# China’s Growth: The Making of an Economic Superpower – Dr Linda Yueh

On Thursday 18th April, I attended an excellent lunch-time lecture on this topic at the RSA, London  by Dr Linda Yueh which is based on her recent book – http://www.amazon.co.uk/Chinas-Growth-Making-Economic-Superpower/dp/0199205787.

Linda Yueh is BBC’s chief business correspondent, director of the China Growth Centre and fellow in economics at St Edmund Hall, University of Oxford. She is also adjunct professor of economics at the London Business School; and visiting professor of Beida, Beijing.

Her talk covered two main areas:

For the growth drivers, I refer you to an excellent MindMap – http://mcgilljd.files.wordpress.com/2013/03/lsechina1.jpg?w=960&h=483 – by Jan D McGill, who wrote a very good summary of the LSE lecture on the same subject in March by Linda that Jan attended – http://mcgilljd.wordpress.com/2013/03/25/chinas-growth/.

I will summarise the Re-balancing challenges here – with my own thoughts following each headline:

  • Increasing internal market and reduce dependency on exports. This includes boosting services instead of manufacturing and infrastructure, and is slowly coming to bear and is highly dependent on the next factor.
  • Increase consumption, reduce savings. As this recent article by Reuters shows, this is probably not going to be an issue with the new generation of Chinese who are spending and not saving – http://www.reuters.com/article/2013/04/18/us-china-consumer-2020-insight-idUSBRE93H18K20130418
  • Increase private sector and reduce SOE. This is happening gradually and the pace needs to be increased.
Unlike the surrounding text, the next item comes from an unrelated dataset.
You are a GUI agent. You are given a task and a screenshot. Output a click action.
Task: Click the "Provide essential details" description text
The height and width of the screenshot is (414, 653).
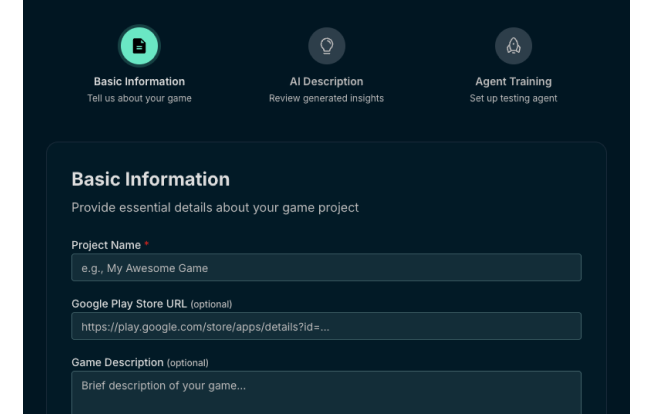pyautogui.click(x=214, y=208)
SOE is already down to between 30% and 50% of the economy. But there are concerns that in fact the pace is slowing and possibly reversing – http://www.economist.com/node/21564274
  • Increasing innovation and reducing imitation. On the face of it China is charging ahead with patents and new technology – https://chindia-alert.org/prognosis/how-well-will-china-and-india-innovate/ But some experts suspect the quality of the innovation.
  • Increasing opening up and globalising of Chinese firms.  The latter has yet to make an impact.

All in all, Linda’s prognosis is that, assuming political stability and continuity is maintained, there is every reason to believe that China will be an economic superpower within 30 years.